Takeaways from FCC Net Neutrality Meeting

The long-awaited, much-debated FCC meeting on net neutrality occurred this morning. As expected, the agency voted 3-2 to put out a tentative proposal and launch a period of public comment for protecting the open nature of the Internet. The actual document isn’t yet available, but here are some initial takeaways based on the statements of the commissioners and the fact sheet that the agency immediately released.

First, Chairman Wheeler made a strong pitch that he “gets” this issue. He said that the prospect of gatekeepers picking online winners and losers is unacceptable, which nicely puts the finger on what is at stake here. He cited his personal experience as an entrepreneur and venture capitalist, suggesting that he understands first-hand why openness matters to innovators. Notably absent was any reference to his earlier flirtation with the idea of two-sided markets.
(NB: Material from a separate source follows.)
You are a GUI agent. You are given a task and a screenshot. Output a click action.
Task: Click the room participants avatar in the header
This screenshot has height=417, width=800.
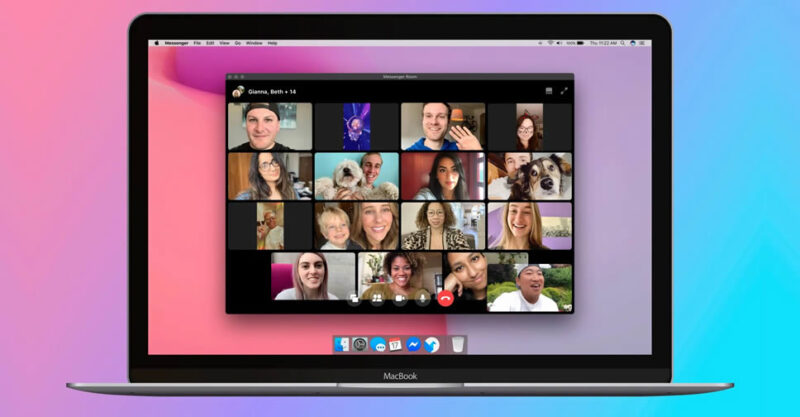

This is the Start, Not the End

Second, there was a lot of emphasis on how this is the start of a process, with the eventual outcome not yet determined. Chairman Wheeler stressed that while he is proposing to rely on section 706 as the legal basis for the FCC’s action, he remains open to the idea of Title II (the latter widely known as “reclassifying” Internet access). The actual Notice of Proposed Rulemaking (NPRM) will ask questions about Title II, and not just in a vague or general way; in particular, the NPRM will ask the important and practical question of which Title II provisions the FCC should forbear from applying to broadband services, if the agency chooses to reclassify them as Title II services. At this stage, the more detailed the FCC considers how it might proceed under Title II, the better.

The FCC will also provide a relatively long period for public comment: 60 days for initial comments and other 60 days for replies. Often the comment period is just 30 and 30. Statements from the other commissioners who voted to adopt the NPRM seemed to suggest that the timeline and the questions on Title II were expanded in response to their and the public’s reaction to earlier characterizations of the proposal. Commissioner Clyburn noted, “[The NPRM] has changed considerably. . . Feedback up until now has been nothing short of astounding, but the real call to action begins [now].”

At least the starting place of the FCC’s inquiry does not appear to be that paid prioritization is generally ok.

Paid Prioritization Not the Default

Third, contrary to the way the proposal was portrayed in some early accounts, it appears that the NPRM will not affirmatively permit or endorse paid prioritization. Indeed, the NPRM will ask questions about whether paid prioritization should be banned outright. To be clear, there are serious questions about how far down that road the FCC could go, if it continues to rely on section 706, without running into trouble with the courts. But at least the starting place of the FCC’s inquiry does not appear to be that paid prioritization is generally ok.

Other Takeaways

The meeting offered a few more specific glimpses of what the NPRM will propose. Notably, it will propose an ombudsman to help small entities pursue complaints. Chairman Wheeler indicated that it will largely treat interconnection and peering as a separate issue from net neutrality, except that the transparency proposal may include the idea of disclosing congestion at interconnection points. And the proposal will follow the 2010 rules in suggesting weaker rules for mobile broadband, but will ask the important question of whether any eventual rules should be fully extended to mobile as well. (CDT believes the right answer to that question remains a clear “yes.”)

The Republican commissioners voted against the NPRM, as expected. Commissioner Pai argued that Congress should decide how to proceed. But as a practical matter, Congress is effectively stalemated on this issue, as on so many others. It has previously enacted a statute, and created the FCC as an expert agency, so that it isn’t necessary to come back to Congress every time a communications-related policy issue arises. The entire point of the FCC’s effort in this area is to explore the (admittedly controversial) question of how best to utilize its congressionally granted authority.

Commissioner O’Rielly, meanwhile, echoed the often-heard argument that there is no evidence of a problem.  Marvin Ammori offered a good rebuttal to this in an article yesterday. As Chairman Wheeler noted in his statement, the DC Circuit agreed with the FCC’s judgment that broadband carriers may have both the ability and the incentive to discriminate. The risks are real; the FCC is right to launch the serious work of figuring out how best to address them in a legally sustainable manner.